Imlay Township is a civil township of Lapeer County in the U.S. state of Michigan. The population was 3,115 at the 2020 Census.

==Geography==
According to the United States Census Bureau, the township has a total area of 33.7 sqmi, of which 33.6 sqmi is land and 0.1 sqmi (0.42%) is water.

==Demographics==
As of the census of 2000, there were 2,713 people, 879 households, and 736 families residing in the township. The population density was 80.8 PD/sqmi. There were 920 housing units at an average density of 27.4 /sqmi. The racial makeup of the township was 95.98% White, 0.18% African American, 0.22% Native American, 0.48% Asian, 2.47% from other races, and 0.66% from two or more races. Hispanic or Latino of any race were 8.92% of the population.

There were 879 households, out of which 39.2% had children under the age of 18 living with them, 74.6% were married couples living together, 4.4% had a female householder with no husband present, and 16.2% were non-families. 13.1% of all households were made up of individuals, and 5.1% had someone living alone who was 65 years of age or older. The average household size was 3.02 and the average family size was 3.28.
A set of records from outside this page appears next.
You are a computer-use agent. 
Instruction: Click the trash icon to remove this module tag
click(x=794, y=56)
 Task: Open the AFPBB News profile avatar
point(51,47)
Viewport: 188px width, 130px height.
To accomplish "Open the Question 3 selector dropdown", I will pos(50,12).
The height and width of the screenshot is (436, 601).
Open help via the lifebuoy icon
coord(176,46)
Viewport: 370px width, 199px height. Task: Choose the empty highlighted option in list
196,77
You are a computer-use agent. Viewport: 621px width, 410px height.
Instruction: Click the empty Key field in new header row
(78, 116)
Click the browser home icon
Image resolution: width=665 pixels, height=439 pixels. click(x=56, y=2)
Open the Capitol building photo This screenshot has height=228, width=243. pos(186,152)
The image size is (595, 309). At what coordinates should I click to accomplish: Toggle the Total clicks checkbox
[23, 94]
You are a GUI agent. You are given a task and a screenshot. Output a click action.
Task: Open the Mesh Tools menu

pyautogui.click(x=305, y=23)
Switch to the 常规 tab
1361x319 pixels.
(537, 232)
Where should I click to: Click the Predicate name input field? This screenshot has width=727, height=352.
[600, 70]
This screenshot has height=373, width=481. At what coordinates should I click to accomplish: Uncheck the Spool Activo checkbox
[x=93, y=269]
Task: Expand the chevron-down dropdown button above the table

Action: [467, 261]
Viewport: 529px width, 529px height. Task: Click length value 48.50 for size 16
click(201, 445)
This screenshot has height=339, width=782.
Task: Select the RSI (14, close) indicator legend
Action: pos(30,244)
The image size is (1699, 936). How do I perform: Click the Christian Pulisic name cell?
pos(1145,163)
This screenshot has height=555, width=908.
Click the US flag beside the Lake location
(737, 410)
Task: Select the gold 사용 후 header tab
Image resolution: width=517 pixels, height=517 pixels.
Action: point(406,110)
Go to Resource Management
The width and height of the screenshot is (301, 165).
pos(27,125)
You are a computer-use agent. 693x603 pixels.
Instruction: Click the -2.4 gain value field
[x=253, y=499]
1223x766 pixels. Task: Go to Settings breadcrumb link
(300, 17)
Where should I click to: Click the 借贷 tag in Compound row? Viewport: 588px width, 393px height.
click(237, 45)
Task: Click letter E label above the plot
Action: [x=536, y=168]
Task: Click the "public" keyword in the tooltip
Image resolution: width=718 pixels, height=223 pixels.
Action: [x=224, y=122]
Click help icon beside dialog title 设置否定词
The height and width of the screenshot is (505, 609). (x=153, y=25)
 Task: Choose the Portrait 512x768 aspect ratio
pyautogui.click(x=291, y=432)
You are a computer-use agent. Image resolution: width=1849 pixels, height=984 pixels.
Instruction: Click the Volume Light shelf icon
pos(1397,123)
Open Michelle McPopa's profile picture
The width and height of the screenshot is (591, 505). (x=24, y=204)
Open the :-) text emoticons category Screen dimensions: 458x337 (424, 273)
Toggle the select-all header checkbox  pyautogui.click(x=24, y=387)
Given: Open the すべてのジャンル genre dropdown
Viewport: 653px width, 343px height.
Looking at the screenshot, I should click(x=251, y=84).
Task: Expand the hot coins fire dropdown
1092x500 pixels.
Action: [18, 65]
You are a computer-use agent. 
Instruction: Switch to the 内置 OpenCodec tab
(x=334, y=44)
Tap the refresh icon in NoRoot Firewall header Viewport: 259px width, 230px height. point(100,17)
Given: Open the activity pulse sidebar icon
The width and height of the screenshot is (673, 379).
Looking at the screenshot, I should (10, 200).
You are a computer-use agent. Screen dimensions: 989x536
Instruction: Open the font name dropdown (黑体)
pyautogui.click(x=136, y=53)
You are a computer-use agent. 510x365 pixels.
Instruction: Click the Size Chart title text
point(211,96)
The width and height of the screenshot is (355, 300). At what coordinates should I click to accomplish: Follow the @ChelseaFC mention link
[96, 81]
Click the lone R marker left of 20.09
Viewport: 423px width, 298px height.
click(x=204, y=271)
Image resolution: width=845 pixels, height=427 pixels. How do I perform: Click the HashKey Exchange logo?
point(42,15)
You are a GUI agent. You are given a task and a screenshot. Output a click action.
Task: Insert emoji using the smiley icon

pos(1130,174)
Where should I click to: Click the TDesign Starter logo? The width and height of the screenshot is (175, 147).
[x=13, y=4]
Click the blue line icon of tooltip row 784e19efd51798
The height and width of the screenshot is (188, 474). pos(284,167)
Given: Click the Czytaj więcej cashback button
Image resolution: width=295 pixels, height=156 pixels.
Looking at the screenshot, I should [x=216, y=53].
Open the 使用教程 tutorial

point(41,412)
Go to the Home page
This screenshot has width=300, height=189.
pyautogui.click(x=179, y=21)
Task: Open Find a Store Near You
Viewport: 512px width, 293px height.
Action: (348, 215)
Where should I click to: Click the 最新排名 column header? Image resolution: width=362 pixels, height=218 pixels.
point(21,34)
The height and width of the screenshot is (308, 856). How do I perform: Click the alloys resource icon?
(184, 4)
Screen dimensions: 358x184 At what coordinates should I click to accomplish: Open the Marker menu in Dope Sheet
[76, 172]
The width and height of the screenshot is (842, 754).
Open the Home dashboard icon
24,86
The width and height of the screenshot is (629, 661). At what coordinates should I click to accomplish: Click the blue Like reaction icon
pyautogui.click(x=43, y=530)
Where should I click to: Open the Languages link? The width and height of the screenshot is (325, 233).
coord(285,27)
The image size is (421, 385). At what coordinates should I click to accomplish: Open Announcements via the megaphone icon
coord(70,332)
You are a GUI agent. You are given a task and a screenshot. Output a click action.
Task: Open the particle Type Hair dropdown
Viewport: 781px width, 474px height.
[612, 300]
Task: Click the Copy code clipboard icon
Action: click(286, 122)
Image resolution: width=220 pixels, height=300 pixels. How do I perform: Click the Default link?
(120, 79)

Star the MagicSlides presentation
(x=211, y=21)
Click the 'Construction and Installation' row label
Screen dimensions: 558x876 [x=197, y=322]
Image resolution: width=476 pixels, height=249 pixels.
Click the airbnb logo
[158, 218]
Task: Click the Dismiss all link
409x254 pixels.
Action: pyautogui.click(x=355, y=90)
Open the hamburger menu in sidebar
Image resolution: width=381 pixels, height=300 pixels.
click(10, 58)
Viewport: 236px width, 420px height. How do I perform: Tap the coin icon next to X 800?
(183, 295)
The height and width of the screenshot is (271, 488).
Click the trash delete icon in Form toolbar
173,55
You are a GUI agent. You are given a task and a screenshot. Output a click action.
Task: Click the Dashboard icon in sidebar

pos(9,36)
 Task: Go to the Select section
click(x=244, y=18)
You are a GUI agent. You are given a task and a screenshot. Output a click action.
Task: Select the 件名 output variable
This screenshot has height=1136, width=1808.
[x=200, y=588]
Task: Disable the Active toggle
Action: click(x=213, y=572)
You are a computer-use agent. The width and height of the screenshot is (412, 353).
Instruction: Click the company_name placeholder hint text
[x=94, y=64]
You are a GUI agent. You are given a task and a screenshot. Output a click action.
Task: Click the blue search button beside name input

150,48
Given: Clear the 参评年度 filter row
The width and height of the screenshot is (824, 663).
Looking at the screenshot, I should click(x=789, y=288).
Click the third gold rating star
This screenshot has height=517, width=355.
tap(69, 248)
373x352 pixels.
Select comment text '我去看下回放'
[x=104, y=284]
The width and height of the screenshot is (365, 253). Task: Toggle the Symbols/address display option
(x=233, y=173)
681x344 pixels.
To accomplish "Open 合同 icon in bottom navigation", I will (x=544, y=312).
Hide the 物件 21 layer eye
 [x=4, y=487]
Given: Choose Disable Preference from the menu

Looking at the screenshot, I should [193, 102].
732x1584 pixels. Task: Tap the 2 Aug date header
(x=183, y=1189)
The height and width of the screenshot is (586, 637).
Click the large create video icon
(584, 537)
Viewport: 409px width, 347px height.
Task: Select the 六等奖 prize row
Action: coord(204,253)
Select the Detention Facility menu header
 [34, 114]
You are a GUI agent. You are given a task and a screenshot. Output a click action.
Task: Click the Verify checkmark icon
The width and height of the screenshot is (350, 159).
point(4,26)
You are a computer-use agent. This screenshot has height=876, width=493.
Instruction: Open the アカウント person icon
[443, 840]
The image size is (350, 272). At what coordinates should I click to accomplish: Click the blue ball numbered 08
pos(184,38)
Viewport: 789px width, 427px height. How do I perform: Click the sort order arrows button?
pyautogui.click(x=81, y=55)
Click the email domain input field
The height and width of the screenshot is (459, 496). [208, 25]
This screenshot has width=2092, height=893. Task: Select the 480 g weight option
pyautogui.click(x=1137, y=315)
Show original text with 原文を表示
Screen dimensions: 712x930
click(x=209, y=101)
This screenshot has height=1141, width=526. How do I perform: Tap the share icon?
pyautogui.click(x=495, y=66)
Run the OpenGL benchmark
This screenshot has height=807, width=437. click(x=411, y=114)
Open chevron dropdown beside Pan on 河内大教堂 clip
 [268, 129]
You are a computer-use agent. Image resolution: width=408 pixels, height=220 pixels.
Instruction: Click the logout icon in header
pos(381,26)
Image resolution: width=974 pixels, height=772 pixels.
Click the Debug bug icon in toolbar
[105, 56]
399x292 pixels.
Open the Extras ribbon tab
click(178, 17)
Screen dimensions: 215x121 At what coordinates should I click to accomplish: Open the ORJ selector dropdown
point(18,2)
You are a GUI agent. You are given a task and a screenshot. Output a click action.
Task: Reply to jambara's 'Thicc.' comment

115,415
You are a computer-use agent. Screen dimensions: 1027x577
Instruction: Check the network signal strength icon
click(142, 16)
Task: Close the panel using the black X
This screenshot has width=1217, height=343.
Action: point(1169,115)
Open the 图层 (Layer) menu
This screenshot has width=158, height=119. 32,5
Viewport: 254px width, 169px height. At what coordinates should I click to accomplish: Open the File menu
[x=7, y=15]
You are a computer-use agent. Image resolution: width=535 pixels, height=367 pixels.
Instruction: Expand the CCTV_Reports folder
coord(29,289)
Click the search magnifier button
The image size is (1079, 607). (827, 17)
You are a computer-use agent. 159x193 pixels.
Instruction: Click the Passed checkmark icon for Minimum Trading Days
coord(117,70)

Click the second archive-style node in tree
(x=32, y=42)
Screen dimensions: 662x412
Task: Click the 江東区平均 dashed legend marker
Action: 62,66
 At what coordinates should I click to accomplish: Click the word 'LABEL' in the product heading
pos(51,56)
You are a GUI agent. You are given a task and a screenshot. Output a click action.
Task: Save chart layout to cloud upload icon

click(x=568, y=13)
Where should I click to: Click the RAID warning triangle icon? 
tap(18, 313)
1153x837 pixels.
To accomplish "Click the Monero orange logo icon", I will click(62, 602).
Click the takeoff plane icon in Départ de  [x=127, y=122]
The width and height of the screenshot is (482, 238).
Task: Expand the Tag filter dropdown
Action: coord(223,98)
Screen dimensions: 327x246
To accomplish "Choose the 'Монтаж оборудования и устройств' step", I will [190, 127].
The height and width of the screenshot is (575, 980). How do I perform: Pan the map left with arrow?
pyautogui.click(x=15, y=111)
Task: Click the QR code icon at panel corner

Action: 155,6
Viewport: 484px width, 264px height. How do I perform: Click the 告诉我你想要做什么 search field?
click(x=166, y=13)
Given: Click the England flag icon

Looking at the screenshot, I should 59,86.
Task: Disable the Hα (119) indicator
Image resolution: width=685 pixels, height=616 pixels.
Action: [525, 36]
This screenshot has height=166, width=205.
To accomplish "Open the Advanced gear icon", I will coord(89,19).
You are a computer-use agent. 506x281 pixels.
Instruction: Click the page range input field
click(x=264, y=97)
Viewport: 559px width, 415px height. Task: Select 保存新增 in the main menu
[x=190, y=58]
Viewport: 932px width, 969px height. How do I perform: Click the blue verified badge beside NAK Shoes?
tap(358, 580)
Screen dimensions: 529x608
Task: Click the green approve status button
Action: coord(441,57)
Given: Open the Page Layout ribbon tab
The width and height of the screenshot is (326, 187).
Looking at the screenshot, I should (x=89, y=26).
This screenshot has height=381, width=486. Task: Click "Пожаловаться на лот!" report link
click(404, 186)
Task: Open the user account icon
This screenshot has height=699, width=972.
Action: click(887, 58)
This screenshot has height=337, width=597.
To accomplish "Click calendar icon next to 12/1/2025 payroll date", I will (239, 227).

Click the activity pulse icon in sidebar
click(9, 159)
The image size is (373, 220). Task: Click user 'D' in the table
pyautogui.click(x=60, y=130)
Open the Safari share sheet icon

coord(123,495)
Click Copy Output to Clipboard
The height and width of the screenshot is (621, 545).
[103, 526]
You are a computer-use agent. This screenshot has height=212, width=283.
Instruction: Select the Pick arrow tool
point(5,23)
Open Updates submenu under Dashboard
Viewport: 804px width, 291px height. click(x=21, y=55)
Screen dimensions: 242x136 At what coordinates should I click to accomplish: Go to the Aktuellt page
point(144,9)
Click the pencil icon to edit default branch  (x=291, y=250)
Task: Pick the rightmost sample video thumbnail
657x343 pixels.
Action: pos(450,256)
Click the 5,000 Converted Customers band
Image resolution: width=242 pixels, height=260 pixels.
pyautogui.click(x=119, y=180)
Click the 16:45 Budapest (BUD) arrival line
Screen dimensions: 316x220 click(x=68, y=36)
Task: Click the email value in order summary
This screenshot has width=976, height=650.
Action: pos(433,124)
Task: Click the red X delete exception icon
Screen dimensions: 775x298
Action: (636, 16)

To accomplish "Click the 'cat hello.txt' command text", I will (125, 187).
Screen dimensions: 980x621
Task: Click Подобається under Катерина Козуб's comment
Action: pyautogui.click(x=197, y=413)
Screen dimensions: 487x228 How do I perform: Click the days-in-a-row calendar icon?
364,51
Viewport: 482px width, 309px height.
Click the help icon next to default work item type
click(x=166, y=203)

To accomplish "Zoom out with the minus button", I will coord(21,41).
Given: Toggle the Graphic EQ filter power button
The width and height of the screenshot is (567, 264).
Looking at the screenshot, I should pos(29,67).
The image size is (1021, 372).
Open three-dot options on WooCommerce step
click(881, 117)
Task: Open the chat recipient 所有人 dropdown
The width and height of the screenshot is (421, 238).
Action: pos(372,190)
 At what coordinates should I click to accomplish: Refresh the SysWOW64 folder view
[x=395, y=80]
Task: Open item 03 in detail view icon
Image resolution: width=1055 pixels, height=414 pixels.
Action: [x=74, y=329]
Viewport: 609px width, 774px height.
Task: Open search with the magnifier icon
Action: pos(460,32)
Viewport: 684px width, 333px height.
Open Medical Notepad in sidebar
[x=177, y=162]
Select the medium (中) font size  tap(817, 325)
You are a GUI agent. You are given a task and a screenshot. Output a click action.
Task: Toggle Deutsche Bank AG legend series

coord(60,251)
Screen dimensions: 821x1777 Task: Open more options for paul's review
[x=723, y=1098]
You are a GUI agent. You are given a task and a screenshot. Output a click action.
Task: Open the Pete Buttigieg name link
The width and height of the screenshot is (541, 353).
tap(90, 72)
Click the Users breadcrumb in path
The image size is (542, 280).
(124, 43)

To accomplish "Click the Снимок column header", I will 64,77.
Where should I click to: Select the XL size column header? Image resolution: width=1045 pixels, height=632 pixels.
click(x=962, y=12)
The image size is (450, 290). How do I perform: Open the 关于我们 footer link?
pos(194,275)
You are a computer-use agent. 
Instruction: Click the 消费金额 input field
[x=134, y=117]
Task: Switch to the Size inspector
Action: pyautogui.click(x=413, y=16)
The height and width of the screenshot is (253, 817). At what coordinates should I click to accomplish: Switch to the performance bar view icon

In the township the population was spread out, with 28.2% under the age of 18, 7.7% from 18 to 24, 29.6% from 25 to 44, 24.1% from 45 to 64, and 10.4% who were 65 years of age or older. The median age was 37 years. For every 100 females, there were 100.7 males. For every 100 females age 18 and over, there were 99.1 males.

The median income for a household in the township was $60,362, and the median income for a family was $62,813. Males had a median income of $48,482 versus $26,667 for females. The per capita income for the township was $21,222. About 2.1% of families and 4.4% of the population were below the poverty line, including 2.9% of those under age 18 and 8.2% of those age 65 or over.